It was founded as the Kanawa Museum, which was also called the Kanawa International Collection of Canoes, Kayaks and Rowing Craft, in 1957 by Kirk Wipper at Camp Kandalore, north of Minden, Ontario, when a friend presented Professor Wipper with a dugout made circa 1890. Over the years, the collection grew. It was housed inadequately in wooden buildings at Kandalore, and by the late 1980s it was becoming clear that a new home would be needed. Wipper transferred control of his historic collection in 1994 to the organization now called the Canadian Canoe Museum. The museum now holds the largest collection of its kind, with more than 600 canoes and kayaks, and a thousand related artifacts.
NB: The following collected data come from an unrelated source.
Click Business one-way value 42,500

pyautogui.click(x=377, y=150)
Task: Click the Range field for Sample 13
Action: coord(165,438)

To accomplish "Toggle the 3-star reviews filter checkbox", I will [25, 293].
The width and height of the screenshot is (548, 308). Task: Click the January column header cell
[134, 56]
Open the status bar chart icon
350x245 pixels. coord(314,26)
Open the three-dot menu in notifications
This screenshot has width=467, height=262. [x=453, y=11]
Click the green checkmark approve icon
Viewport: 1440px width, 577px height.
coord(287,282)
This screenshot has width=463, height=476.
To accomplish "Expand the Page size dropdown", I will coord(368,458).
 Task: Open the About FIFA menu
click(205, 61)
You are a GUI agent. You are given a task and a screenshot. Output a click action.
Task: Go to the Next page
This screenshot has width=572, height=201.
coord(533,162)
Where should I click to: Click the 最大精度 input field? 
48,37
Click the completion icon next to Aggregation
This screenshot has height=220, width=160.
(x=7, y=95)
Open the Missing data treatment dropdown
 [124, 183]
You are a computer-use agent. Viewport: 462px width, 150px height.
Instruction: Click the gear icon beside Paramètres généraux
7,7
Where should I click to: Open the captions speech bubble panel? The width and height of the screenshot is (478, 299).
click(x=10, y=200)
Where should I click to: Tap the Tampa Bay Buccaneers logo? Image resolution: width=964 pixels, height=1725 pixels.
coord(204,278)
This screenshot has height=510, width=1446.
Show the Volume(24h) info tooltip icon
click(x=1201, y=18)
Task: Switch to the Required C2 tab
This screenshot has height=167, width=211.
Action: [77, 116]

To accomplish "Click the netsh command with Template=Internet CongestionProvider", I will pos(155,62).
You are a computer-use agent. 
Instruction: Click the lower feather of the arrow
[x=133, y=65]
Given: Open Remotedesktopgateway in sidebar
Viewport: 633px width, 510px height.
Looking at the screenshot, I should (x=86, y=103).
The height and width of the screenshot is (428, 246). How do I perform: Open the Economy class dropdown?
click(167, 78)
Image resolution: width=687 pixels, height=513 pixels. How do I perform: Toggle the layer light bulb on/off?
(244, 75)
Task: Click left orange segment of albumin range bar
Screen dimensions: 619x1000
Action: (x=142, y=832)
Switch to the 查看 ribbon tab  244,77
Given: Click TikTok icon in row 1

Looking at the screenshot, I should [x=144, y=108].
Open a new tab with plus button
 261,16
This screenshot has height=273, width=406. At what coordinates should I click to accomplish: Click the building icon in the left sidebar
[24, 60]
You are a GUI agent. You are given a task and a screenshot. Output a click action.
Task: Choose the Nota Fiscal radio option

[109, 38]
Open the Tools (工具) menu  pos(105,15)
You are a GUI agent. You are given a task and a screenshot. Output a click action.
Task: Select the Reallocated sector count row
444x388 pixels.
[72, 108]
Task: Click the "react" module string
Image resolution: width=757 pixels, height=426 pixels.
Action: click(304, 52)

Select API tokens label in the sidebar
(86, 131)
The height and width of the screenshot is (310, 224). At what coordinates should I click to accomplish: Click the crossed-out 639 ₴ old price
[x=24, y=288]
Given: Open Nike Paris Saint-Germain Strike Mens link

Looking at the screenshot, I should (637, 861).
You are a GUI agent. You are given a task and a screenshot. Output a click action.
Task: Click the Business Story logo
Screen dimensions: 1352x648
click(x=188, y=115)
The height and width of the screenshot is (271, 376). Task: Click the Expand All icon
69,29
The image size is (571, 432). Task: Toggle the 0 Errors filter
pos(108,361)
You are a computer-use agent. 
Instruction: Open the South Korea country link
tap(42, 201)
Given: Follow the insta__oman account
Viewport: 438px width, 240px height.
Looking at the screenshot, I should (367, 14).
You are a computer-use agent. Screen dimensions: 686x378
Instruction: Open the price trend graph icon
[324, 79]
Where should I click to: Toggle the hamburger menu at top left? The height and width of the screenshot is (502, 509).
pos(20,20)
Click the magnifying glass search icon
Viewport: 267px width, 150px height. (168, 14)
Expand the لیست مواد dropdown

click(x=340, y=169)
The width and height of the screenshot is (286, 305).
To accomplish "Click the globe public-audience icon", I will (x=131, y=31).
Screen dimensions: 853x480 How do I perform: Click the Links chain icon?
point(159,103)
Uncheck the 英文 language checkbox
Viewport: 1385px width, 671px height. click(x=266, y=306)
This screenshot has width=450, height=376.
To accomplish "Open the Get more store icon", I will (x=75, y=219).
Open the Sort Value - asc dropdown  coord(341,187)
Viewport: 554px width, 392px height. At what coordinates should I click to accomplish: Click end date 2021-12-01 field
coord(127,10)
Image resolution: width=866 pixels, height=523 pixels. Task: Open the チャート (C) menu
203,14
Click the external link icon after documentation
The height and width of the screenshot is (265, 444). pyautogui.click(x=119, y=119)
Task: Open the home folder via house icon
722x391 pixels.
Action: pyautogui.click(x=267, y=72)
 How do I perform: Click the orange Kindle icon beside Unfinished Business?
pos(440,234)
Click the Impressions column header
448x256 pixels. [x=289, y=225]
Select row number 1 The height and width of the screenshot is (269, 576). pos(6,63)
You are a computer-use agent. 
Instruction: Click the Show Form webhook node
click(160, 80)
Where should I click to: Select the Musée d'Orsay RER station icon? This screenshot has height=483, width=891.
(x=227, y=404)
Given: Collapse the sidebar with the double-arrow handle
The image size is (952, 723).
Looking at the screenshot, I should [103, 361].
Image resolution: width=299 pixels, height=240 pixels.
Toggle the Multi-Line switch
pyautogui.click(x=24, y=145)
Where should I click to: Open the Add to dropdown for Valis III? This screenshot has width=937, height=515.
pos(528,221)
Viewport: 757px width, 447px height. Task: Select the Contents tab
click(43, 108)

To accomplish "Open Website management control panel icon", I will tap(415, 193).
The museum opened its doors to the public at its new location, a former outboard motor factory in Peterborough, on Canada Day in 1997.

In May 2006, Prince Andrew, as a member of the Canadian Royal Family, accepted the invitation to become the royal patron of the museum, and visited on May 11 to celebrate its 10th anniversary. He also donated three canoes, originally built in the area of Peterborough, and gifted to the Royal Family between 1947 and 1981, on long-term loan.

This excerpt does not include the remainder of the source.